## ACTIVITY A
In the 2018–19 Malaysia Purple League summary, which venue hosted the grand finals?
## ACTIVITY B
Continue the 2018–19 Malaysia Purple League summary after its final line.

2018–19 Malaysia Purple League

Tournament details
- Dates: 21 Dec 2018 – 27 Jan 2019
- Edition: 5
- Competitors: Ampang Jaya BC Bandar Maharani BC Bukit Mertajam All Stars Kepong BC Petaling BC Puchong United BC Serdang BC Tebrau City BC
- Venue: Gem In Mall, Cyberjaya (group stages) Arena of Stars, Genting Highlands (grand finals)
- Location: Malaysia
- Official website: purpleleague.com

Results
- Champions: Puchong United BC (2nd title)

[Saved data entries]
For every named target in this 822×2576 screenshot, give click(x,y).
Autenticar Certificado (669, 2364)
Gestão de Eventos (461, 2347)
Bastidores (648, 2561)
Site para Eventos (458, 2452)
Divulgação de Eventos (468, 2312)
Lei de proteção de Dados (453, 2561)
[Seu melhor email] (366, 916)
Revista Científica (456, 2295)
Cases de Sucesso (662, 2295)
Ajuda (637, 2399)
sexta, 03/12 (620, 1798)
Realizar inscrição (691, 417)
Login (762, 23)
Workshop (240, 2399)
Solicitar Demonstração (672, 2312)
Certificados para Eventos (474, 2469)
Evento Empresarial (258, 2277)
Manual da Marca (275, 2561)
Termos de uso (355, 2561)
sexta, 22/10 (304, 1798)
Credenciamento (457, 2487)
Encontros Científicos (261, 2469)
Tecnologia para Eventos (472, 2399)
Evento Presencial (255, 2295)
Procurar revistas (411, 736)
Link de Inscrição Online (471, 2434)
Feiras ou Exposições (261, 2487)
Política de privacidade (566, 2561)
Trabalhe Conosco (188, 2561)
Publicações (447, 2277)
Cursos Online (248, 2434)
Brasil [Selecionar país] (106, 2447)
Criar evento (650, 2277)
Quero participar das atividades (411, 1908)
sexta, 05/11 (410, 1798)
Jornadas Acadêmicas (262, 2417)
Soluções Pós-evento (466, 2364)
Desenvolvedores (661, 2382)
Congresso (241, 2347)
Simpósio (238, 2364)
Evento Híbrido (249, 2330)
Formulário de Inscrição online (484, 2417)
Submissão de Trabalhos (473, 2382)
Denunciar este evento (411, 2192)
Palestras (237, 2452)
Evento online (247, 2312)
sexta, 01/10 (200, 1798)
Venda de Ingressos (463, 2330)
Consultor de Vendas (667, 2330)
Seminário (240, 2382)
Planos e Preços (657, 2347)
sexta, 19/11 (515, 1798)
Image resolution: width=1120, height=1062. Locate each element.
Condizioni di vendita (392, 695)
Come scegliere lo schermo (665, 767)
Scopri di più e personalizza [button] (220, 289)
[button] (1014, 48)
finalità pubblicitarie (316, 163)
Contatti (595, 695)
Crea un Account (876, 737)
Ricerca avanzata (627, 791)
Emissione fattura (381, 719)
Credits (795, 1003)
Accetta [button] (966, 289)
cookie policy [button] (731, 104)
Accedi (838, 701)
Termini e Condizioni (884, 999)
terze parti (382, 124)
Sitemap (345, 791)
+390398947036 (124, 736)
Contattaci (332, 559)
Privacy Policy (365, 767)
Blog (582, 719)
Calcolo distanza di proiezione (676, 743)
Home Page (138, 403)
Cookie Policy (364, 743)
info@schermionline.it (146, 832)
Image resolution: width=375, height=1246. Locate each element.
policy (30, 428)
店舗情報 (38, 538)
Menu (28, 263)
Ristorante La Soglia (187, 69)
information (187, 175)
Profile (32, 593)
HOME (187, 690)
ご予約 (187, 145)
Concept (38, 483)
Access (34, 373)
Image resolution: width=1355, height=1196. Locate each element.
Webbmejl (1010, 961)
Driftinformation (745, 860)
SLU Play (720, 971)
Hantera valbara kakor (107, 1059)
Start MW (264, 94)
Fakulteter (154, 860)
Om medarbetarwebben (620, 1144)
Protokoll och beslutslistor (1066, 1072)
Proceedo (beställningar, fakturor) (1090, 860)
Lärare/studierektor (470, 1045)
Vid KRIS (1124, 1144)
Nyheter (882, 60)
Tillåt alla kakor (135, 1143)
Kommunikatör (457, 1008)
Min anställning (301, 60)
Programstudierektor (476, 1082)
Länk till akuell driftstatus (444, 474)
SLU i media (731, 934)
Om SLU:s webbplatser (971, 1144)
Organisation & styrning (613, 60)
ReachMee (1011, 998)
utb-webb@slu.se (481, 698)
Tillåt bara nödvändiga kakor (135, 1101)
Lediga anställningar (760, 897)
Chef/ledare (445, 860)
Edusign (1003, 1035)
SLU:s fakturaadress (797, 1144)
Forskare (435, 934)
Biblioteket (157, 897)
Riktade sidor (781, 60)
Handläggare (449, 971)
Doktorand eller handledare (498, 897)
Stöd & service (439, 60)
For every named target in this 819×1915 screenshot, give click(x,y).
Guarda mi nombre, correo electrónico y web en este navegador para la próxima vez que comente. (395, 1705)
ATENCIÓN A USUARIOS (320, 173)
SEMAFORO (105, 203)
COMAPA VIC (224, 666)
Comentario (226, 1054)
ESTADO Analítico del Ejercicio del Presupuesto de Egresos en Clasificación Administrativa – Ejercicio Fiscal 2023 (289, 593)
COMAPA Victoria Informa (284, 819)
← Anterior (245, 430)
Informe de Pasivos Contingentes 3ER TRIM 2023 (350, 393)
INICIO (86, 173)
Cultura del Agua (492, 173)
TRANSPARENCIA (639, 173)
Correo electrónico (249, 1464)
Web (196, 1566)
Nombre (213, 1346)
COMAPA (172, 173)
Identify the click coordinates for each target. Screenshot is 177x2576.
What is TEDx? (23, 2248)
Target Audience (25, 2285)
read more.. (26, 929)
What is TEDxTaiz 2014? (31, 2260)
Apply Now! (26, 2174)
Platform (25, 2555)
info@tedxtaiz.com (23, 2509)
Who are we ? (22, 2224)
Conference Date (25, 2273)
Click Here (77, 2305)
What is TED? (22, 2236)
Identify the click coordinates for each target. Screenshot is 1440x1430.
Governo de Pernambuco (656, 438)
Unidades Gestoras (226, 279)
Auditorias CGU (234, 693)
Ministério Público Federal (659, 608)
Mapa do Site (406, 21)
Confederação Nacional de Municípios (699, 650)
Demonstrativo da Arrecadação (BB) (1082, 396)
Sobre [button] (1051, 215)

## ANSWER A
Arena of Stars, Genting Highlands.

## ANSWER B
- Runners-up: Kepong BC

= 2018–19 Malaysia Purple League =

2018–19 Malaysia Purple League (also known as SS Purple League for sponsorship reasons) is the fifth edition of Malaysia Purple League. It started on 21 December 2018 and will conclude on 27 January 2019. It will consist of 28 league ties (each tie consisting of 5 matches) in Stage 1. Top two teams in Stage 1, progressed to the finals stage. Meanwhile, the rest to the Stage 2 (divided into 2 groups) to accumulates points to contest four remaining spots for finals stage. Finals stage will features six teams.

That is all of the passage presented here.